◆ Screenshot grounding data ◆

--------------------

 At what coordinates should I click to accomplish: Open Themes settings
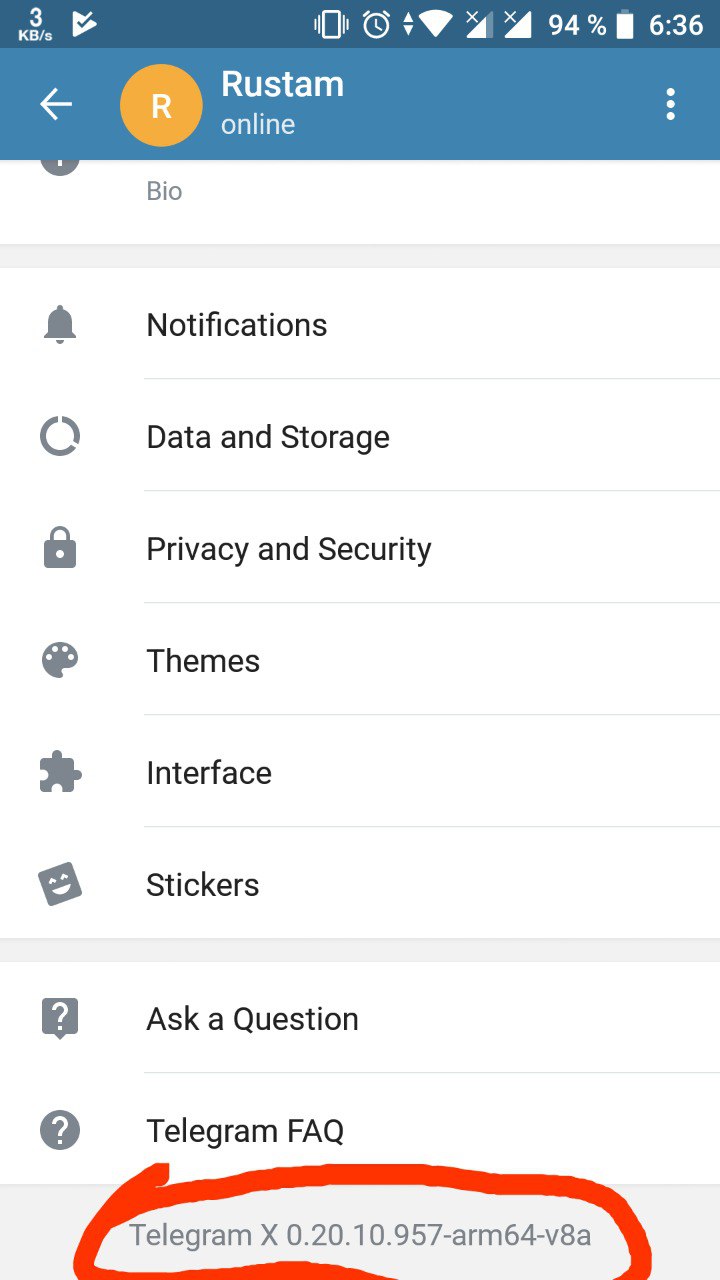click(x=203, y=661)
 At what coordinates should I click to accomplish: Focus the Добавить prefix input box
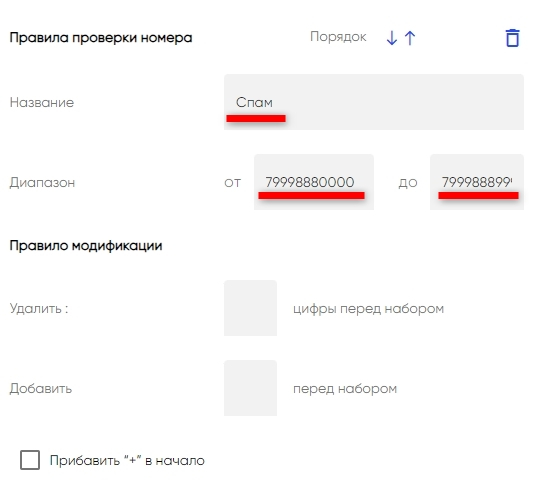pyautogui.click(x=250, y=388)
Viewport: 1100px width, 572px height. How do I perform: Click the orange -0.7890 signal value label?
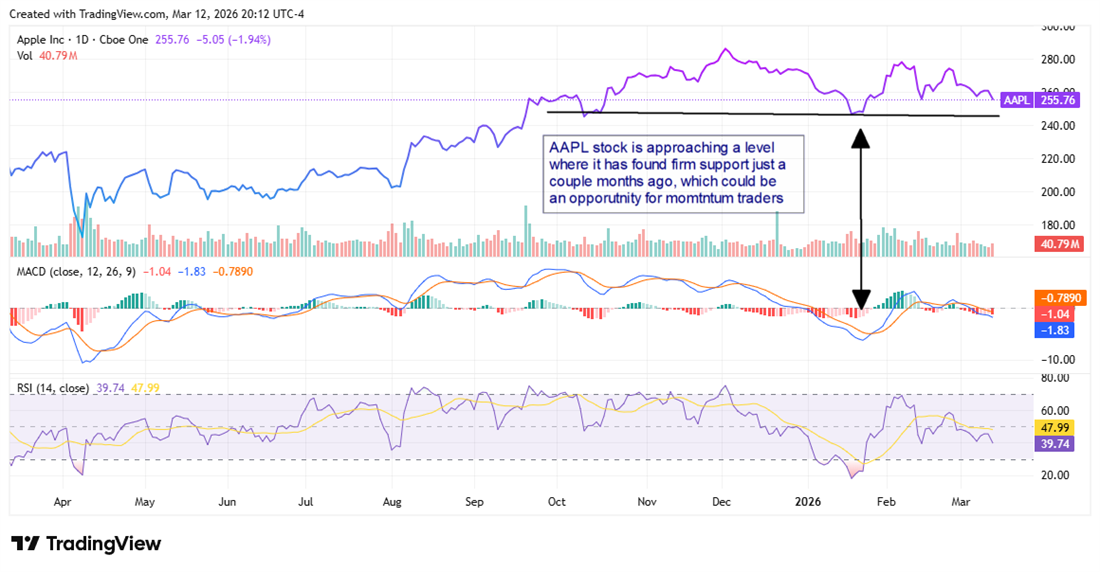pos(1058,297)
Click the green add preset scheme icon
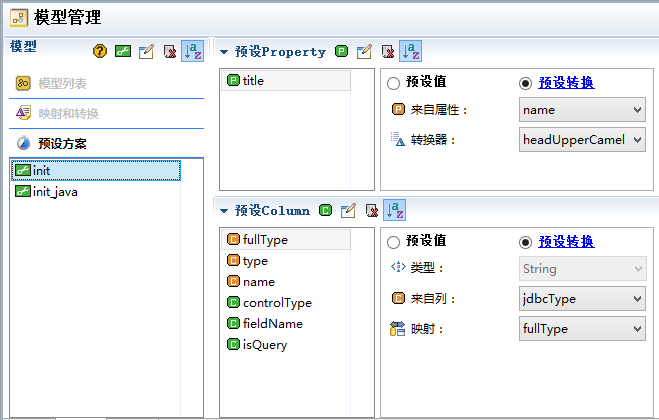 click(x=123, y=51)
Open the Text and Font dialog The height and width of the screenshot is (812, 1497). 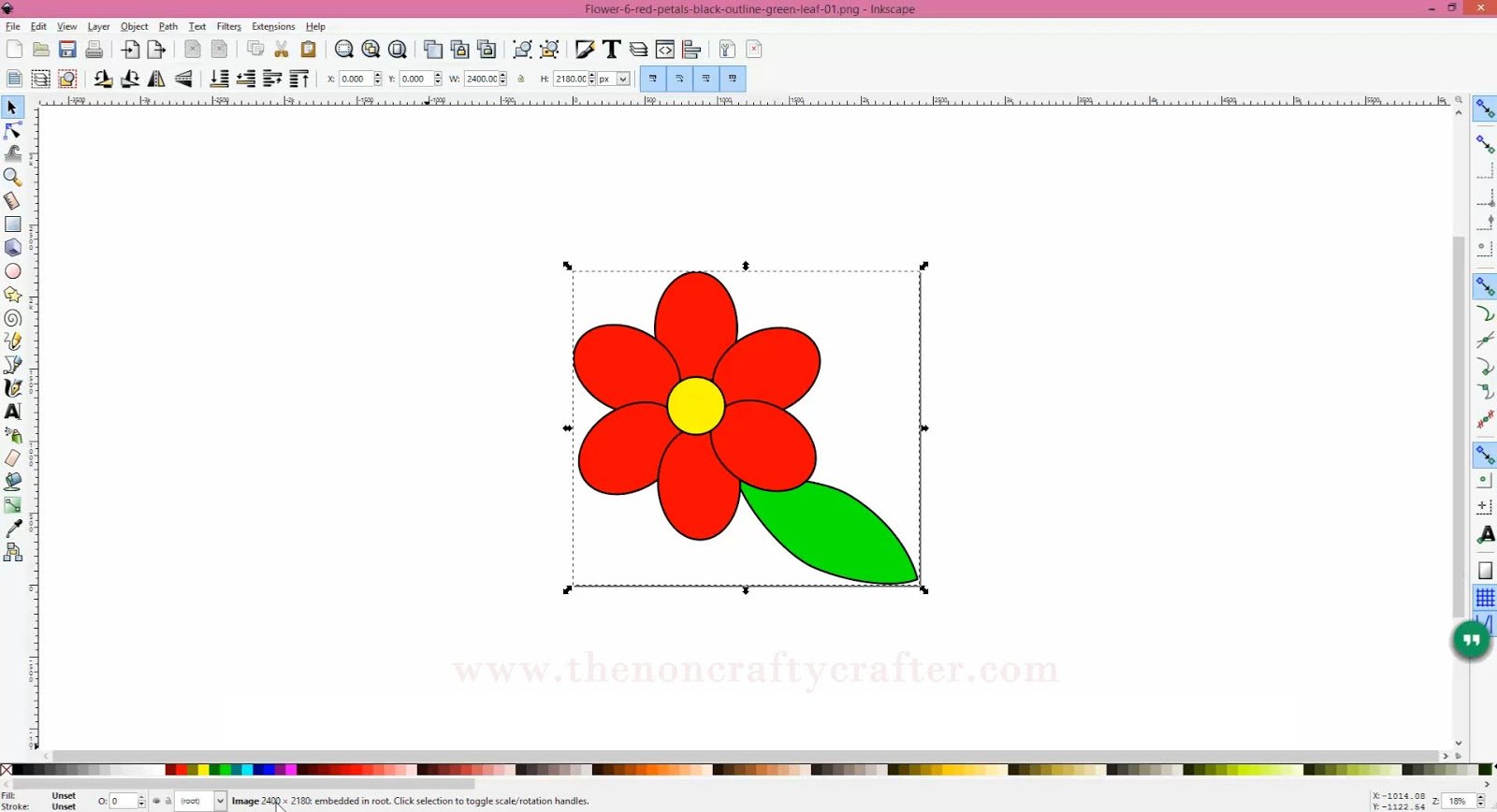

--------------------

◆ WHAT NEEDS TO BE DONE ◆
Each entry is to be returned precisely as it appears, but the pictures are to be dropped.

◆ TASK ANSWER ◆
 At what coordinates should I click to accomplish: Open Themes settings
click(x=203, y=661)
 At what coordinates should I click to accomplish: Focus the Добавить prefix input box
pyautogui.click(x=250, y=388)
Viewport: 1100px width, 572px height. How do I perform: Click the orange -0.7890 signal value label?
pos(1058,297)
Click the green add preset scheme icon
 click(x=123, y=51)
Open the Text and Font dialog The height and width of the screenshot is (812, 1497). 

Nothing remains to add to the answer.